=== Data for this exercise ===
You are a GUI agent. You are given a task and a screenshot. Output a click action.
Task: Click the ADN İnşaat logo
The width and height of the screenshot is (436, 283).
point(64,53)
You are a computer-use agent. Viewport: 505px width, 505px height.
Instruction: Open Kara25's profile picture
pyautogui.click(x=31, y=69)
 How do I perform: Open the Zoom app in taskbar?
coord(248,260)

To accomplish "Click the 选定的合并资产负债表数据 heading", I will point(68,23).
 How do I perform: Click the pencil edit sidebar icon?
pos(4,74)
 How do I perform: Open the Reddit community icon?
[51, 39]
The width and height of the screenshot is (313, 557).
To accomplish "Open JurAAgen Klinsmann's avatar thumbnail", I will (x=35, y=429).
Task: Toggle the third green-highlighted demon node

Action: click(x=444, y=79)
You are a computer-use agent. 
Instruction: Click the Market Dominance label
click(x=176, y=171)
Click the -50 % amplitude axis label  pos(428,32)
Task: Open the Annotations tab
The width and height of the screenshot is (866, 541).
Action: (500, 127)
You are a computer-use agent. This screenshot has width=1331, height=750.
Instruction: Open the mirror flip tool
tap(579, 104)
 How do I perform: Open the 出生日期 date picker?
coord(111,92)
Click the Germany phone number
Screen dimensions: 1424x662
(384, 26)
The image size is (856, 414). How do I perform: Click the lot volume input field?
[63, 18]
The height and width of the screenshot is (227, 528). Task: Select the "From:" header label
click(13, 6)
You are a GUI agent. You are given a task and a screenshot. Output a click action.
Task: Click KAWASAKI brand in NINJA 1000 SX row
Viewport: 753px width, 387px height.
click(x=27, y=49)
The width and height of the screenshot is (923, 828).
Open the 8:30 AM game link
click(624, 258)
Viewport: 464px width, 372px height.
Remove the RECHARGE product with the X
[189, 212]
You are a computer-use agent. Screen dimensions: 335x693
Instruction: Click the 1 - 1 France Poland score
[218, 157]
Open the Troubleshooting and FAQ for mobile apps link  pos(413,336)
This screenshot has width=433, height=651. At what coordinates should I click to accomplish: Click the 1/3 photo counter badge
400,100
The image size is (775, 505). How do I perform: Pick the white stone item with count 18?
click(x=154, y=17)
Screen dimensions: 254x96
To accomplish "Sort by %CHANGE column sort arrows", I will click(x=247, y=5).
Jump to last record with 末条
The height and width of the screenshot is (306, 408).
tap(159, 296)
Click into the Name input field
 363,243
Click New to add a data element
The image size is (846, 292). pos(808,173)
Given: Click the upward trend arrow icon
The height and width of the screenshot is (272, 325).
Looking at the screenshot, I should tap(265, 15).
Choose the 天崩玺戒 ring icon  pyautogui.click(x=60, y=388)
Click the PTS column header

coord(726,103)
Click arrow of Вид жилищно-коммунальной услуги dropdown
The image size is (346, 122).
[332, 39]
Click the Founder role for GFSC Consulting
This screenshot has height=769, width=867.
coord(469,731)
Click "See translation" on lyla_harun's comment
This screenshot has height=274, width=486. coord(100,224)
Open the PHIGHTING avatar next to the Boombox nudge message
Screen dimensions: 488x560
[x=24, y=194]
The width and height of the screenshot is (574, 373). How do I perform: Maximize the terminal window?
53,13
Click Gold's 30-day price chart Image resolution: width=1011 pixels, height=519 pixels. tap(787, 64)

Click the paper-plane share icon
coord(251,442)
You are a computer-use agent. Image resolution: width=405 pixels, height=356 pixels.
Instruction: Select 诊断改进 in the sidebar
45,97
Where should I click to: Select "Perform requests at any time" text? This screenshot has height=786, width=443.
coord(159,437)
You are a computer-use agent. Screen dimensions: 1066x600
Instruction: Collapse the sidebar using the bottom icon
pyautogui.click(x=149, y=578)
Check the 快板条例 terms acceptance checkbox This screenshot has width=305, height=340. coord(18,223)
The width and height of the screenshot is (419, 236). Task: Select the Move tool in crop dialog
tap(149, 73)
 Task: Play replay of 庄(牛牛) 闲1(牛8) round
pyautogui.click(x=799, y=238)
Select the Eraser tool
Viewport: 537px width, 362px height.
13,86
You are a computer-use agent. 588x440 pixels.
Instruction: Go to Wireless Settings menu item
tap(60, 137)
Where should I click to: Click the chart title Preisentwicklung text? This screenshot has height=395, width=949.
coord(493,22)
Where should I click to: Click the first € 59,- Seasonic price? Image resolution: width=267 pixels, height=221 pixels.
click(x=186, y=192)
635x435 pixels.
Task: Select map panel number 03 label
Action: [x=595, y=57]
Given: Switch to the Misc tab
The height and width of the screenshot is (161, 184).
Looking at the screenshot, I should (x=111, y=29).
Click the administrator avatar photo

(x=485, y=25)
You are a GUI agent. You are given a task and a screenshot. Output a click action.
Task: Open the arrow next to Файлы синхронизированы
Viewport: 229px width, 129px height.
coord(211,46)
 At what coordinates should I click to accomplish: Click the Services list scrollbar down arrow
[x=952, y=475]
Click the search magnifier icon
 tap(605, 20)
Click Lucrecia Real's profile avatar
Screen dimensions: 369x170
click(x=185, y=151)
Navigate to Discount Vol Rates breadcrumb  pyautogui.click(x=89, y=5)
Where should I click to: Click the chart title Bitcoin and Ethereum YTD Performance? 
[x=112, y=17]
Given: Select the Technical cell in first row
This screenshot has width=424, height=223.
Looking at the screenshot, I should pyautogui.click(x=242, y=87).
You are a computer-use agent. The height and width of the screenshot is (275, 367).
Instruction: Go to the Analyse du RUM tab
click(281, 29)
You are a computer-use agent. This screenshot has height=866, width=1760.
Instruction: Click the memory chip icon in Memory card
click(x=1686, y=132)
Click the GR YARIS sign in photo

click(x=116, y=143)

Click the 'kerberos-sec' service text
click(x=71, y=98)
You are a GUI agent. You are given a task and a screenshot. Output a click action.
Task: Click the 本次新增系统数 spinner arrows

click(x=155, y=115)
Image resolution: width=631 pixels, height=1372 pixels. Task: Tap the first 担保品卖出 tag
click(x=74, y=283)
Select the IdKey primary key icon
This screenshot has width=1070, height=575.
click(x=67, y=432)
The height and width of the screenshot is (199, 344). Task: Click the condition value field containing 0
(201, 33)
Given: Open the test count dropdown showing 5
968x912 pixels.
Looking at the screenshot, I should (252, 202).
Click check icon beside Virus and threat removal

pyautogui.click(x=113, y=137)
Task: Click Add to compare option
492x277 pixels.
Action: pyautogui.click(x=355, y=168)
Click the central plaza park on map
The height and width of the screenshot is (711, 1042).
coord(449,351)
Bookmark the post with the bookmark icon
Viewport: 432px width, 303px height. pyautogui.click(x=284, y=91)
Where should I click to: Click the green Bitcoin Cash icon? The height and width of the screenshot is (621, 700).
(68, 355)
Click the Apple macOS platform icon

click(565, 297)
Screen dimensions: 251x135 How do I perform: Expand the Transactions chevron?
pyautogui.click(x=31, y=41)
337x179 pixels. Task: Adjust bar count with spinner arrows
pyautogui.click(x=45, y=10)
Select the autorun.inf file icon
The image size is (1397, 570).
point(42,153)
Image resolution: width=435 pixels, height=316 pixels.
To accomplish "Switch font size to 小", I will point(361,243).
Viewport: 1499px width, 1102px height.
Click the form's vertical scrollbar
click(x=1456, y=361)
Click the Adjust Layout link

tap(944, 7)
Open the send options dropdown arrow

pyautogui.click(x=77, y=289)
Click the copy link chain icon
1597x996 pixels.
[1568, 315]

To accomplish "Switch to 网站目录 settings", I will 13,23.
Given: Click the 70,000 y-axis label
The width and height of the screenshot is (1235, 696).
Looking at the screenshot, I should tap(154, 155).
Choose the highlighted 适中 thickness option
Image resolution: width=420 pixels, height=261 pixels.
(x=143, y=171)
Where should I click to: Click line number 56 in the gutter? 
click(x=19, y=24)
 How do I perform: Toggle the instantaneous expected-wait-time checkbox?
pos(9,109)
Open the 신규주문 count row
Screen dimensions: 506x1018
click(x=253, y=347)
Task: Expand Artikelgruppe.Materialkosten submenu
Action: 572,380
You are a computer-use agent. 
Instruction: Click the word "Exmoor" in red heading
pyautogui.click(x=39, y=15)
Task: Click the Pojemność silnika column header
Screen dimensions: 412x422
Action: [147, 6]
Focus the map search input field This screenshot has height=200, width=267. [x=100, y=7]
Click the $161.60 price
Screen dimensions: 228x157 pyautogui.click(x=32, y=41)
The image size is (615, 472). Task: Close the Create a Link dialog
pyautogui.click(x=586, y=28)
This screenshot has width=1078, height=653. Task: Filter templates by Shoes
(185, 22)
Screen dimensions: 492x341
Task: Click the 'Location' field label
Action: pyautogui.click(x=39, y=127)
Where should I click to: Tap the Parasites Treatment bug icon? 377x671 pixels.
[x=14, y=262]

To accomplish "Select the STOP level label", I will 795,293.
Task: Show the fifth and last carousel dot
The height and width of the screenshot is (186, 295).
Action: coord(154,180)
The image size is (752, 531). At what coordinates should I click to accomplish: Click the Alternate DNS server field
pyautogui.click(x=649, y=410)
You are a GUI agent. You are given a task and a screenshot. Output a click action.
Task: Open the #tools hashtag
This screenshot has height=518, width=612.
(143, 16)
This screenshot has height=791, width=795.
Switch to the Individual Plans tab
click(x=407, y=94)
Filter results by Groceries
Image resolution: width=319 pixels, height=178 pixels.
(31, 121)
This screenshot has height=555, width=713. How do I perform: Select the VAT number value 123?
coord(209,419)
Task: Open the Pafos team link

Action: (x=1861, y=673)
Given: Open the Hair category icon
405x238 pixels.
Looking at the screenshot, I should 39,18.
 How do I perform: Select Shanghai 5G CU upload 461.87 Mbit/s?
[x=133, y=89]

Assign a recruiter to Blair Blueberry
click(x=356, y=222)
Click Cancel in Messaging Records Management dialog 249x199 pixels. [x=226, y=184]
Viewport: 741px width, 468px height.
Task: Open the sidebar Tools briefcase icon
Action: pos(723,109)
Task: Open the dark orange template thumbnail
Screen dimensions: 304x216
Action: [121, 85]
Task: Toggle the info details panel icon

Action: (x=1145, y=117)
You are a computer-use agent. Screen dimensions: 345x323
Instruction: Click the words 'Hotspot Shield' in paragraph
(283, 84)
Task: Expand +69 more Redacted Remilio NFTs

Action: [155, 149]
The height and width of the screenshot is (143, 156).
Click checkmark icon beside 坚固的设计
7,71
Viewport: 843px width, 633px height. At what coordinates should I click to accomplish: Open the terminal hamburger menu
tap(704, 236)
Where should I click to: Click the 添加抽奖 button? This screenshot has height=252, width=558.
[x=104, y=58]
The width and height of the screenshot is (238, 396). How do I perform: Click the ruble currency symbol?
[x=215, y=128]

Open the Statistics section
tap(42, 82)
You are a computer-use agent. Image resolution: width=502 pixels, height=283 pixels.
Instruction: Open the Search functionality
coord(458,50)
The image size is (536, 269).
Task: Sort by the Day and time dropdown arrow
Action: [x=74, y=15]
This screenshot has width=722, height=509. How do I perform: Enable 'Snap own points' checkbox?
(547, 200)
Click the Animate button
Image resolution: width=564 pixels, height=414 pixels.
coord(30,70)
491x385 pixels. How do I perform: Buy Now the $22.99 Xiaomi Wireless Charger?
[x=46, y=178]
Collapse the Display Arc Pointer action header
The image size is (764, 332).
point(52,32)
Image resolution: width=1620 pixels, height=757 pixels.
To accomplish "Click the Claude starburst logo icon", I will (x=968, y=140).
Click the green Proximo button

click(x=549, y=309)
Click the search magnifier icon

=== Task instructions ===
Would you please return every line in the listing where "Choose" shows up?

=== Response area ===
Choose the 天崩玺戒 ring icon  pyautogui.click(x=60, y=388)
Choose the highlighted 适中 thickness option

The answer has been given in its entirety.